Open Access News

News from the open access movement


Saturday, March 28, 2009

Refocusing on development, not citations

Eve Gray, Publishing and perishing in Africa – an ethical issue?  Gray Area, March 27, 2009.  Excerpt:

...[A]s I have scanned a number of recent publications on the renewal of higher education in Africa, [I've] noted with concern the persistence of the use of counts of journal articles published in ISI journals as the standard and sometimes the only measure for the status of African research in the world. In other words, in a continent in which the goal of public investment in research is explicitly to contribute to national growth and development, the measure of success all too often applied is the production of a lot of journal articles in foreign publications targeted at other scholars in the field. This is hardly a metric that is going to tell us anything about what our scholars are really contributing to the resolution of the considerable problems that challenge the continent....

[T]he World Bank, backtracking from its damaging dismissal of [African] higher education as a funding priority in the 1980s, in 2008 published Accelerating Catch-up: Tertiary Education for Growth in Sub-Saharan Africa[1]....

What is certain is that if African universities were to provide open access for the considerable volume of publications already posted online by development research units and ensure that these are easily accessible, this in itself could boost the contribution of African universities to development goals.

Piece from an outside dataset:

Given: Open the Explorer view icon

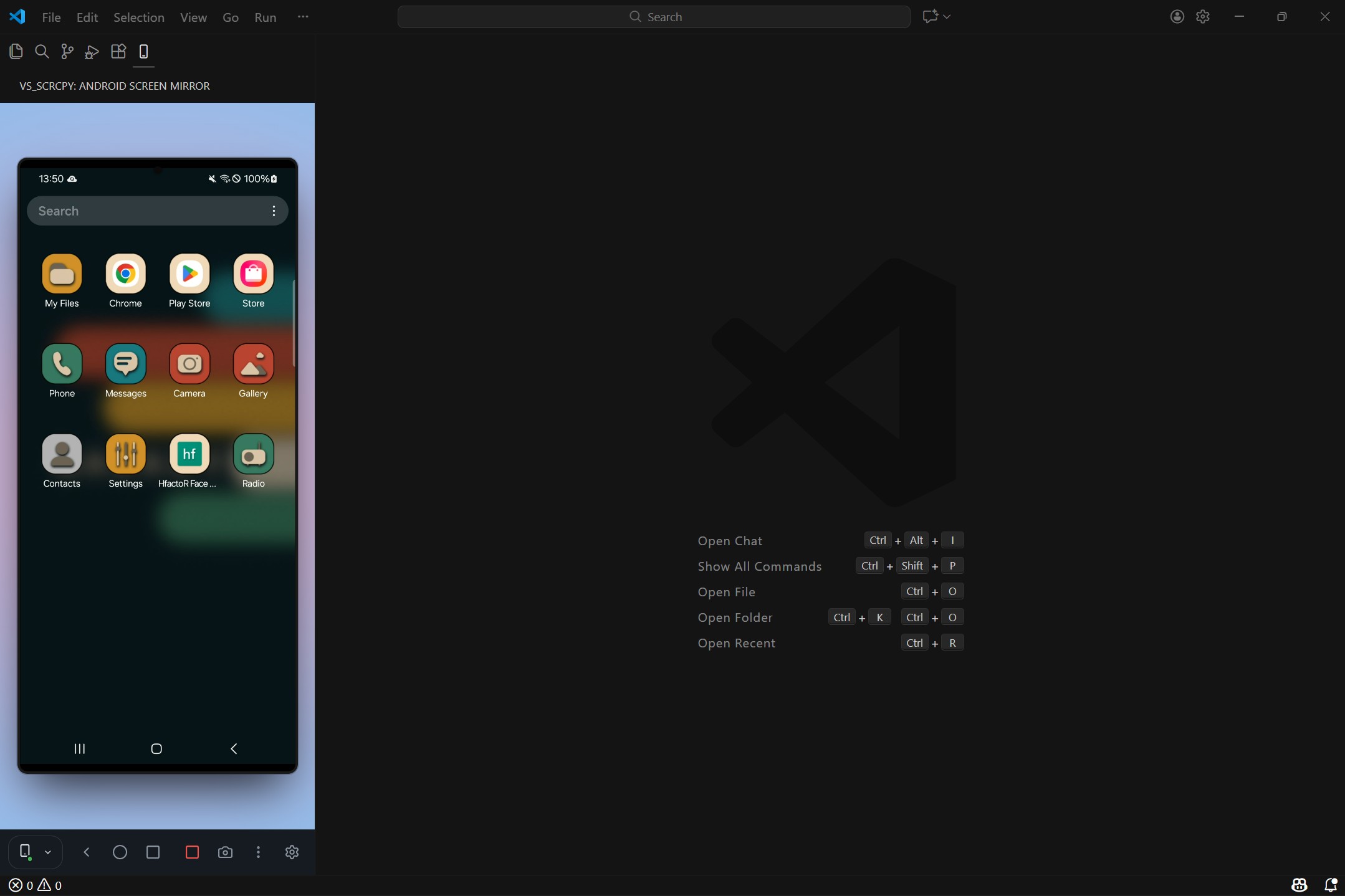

1. I am not including the url to the World Bank publication, by the way, because of its confused approach to its intellectual property rights management. I would have thought that the World Bank would want its African readership, in particular, to read this publication. But, although it exists as an e-book, that version is 'available to subscribers only'. Otherwise you can buy it in print. Does the World Bank really want to make money from African countries by selling its publications, or restrict access to a text that is readily available in PDF format and costs nothing to distribute? The e-book is copyrighted with an 'all rights reserved' licence, that nevertheless states that '[t]he International Bank for Reconstruction and Development / The World Bank encourages dissemination of its work and will normally grant permission to reproduce portions of the work promptly.'  Which being translated means that you need to apply  to the US Copyright Clearance Centre for permission to photocopy or reprint 'any part of this work'.  You have to either write a letter or telephone – no email address available. Could someone please send an ambassador to the World Bank publisher to explain how Creative Commons licences work?